I vote America First.
As is your right. The backward, bigoted, and authoritarian have rights, too!
The problem is your leap from "other countries not having open markets" to this being a political decision for the US.
Thats quite a leap and economically illiterate. That other countries tax and penalize their citizens is no reason for us to do so. Plus, if you think these trade agreements are negotiated in the interest of "the people" rather than the armies of lobbyists swarming capital hill you are comically naive. Our systems of tarriffs is nothing more than a historical roadmap to what lobbying groups wielded power. Big corporations LOVE managed trade.
If you are for "the people" then you should be for allowing people to trade as they please.
"That other countries tax and penalize their citizens is no reason for us to do so."
yeah, yeah, "taxation is theft", "borders are evil", "do the anarchist rag!"
I wonder, should people be able to "trade as they please" with foreign slaveowners, such as the newly declared Dictator for Life of China? Is that what free markets are, outsourcing your initiation of force abroad?
What's happened to Reason? Why is there no discussion in this article of the unfair trade practices opposed by President Trump. By reading the article one would assume that the President is simply trying to give US businesses a boost, without regard to whether or not our trading partners are being unfair to those US businesses.
Shame on those who will not actually address the issues. We would all be enlightened by an actual delineation of the one-sided trade policies of our trading partners.
Doesn't fit The Narrative.
While I am 100% opposed to these stupid fucking tarriffs and think they will do tremendous harm...jeezus Reason your headline blows. The basis for these is NOTHING comparable to the "you didn't build that" comment, which sought to discredit free markets almost in their entirety and plant the idea that we are dependent on the government. So, call 'em stupid, call it economic illiteracy, but your headline is moronic.
Lets talk polls. If you think the poll in the article shows a mindset shift on free trade between Rs and Ds, rather than just mindless party loyalty, then you are dreaming.
"You didn't build that" was precisely an assertion that individuals have little merit in Obama's world (or Marx, but I repeat myself). It isn't a slogan to advocate some policy but as a loud profession of collectivist ideology whereas Trump is just being a bad capitalist.
One is bad policy and the other is an outright denouncement of all western values.

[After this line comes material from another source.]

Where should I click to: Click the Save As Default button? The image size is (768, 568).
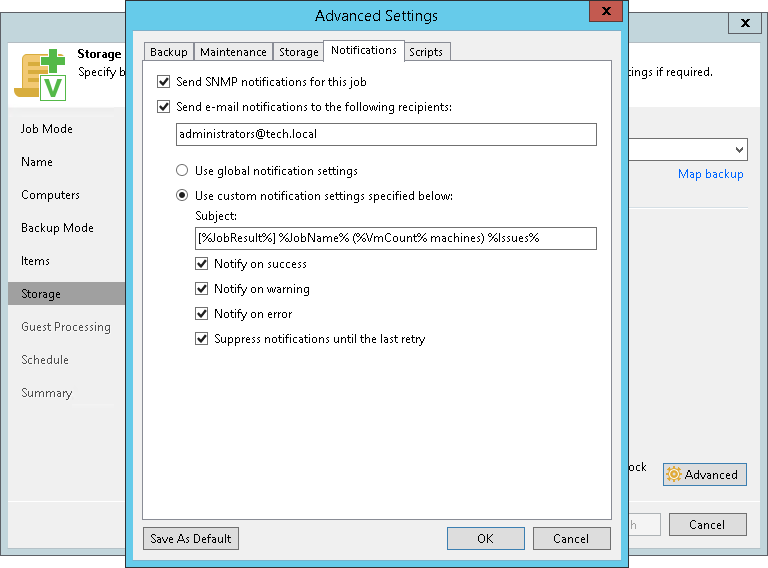(191, 538)
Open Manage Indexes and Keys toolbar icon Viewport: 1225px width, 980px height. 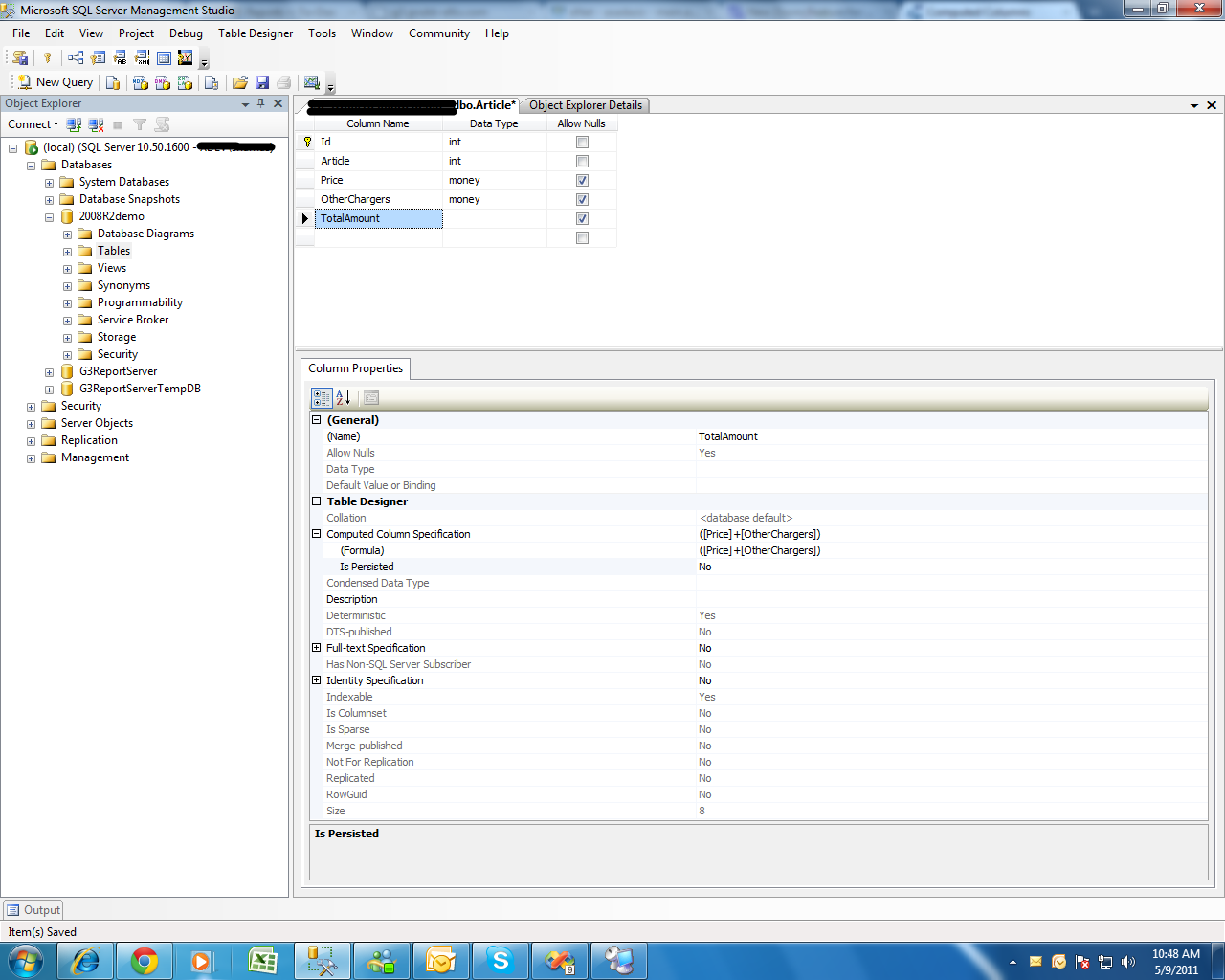(97, 57)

To conflate the two is asinine.
Trump has done a wonderful job of exposing the Republicans for the hypocrites that they truly are.
And bringing out the total hysteria of the left.
Reason needs to change their name to Irrational.
We're already in a trade war. Brought to us by the dims and swamp RINOS.
Trump is balancing our trade.
If it has to come to us imposing tariffs and the other countries retaliating, then so be it.
They'll find out that they need us a lot more than we need them.
Trade is not FREE unless it is FAIR.
This is not difficult to understand.
Would you enter in any competitive arena without knowing that the other parties are playing by the same rules as you are? Of course not. To do otherwise would be the definition of stupidity, a quality most politicians are not lacking in, sadly.
Trump is the only politician talking about the need for FREE trade to be FAIR trade. As well it should be.